Why We Should All Support The Boycott of the Women's World Chess Championship Set In Iran For 2017

"Not surprisingly, many have called for a lifting of the boycott on Tehran’s chess tournament and have shunned women from the outside for meddling in the affairs of Iranian women. Once again, women are counseled to turn a deaf ear on their natural allies and trust in “quiet and slow reform.” But Paikidze is doing for the cause of gender equality in Iran what Ray Charles did when he refused to perform in the segregated American South. She is refusing to play by the rules of the oppressors. Where would the civil rights movement be if high profile advocates had not rained on the Jim Crow parade?

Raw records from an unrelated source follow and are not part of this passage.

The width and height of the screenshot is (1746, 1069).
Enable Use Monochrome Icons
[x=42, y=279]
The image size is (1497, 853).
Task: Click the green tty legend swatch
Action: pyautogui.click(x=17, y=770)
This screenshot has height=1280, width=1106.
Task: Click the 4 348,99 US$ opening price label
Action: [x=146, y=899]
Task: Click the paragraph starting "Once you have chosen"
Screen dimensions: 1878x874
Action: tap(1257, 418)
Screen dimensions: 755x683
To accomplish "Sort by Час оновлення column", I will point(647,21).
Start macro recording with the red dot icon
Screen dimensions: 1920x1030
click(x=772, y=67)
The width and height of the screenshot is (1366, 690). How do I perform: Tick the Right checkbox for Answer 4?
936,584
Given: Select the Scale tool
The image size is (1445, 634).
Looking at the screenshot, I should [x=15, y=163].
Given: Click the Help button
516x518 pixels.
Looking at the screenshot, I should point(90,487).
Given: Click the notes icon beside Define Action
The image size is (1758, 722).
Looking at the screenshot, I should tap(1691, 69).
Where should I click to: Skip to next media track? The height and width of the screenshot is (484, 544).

There has been no greater plague on human rights campaigns in Iran than “relativism” and its post-modern peddlers. The only thing relativist arguments achieve is to disband the hard-earned solidarity established despite border lines by the idealism of the 20th century. Now relativists are bullying female chess players and their supporters into withdrawing their boycott, accusing them of “cultural meddling.”
Women are women wherever they may be, and as such they have the right to make their own decisions — be it about their dress or their reproductive rights. Those who argue that female activists in Iran should keep their “foreign” sympathizers at bay and opt for slow reform have not suffered under the mandatory veil for the longest 37 years of their lives. No doubt if a well-meaning bus-driver had quietly allowed Rosa Parks to sit at the front of the bus, she would have gotten off and waited for the next bus, for any right that is earned as a mere hush-hush favor, without a binding social contract, can just as hush-hushedly be taken away.
If a movement for equality were to reject global support, it would betray a lack of conviction in its cause. To keep a struggle “local,” is to reduce the gravity of its historic plight, as if fighting for the freedom to choose how to dress were a mere squabble to be settled by the village chief. It infantilizes women by belittling their concerns. To become equal citizens, Iranian women cannot be expected to behave as defenseless minors, at the mercy of governmental masters. As for the rest of us, we must steel ourselves against academic fatwas and relativist opinions. We must keep doing what women do best: stand together in sisterhood."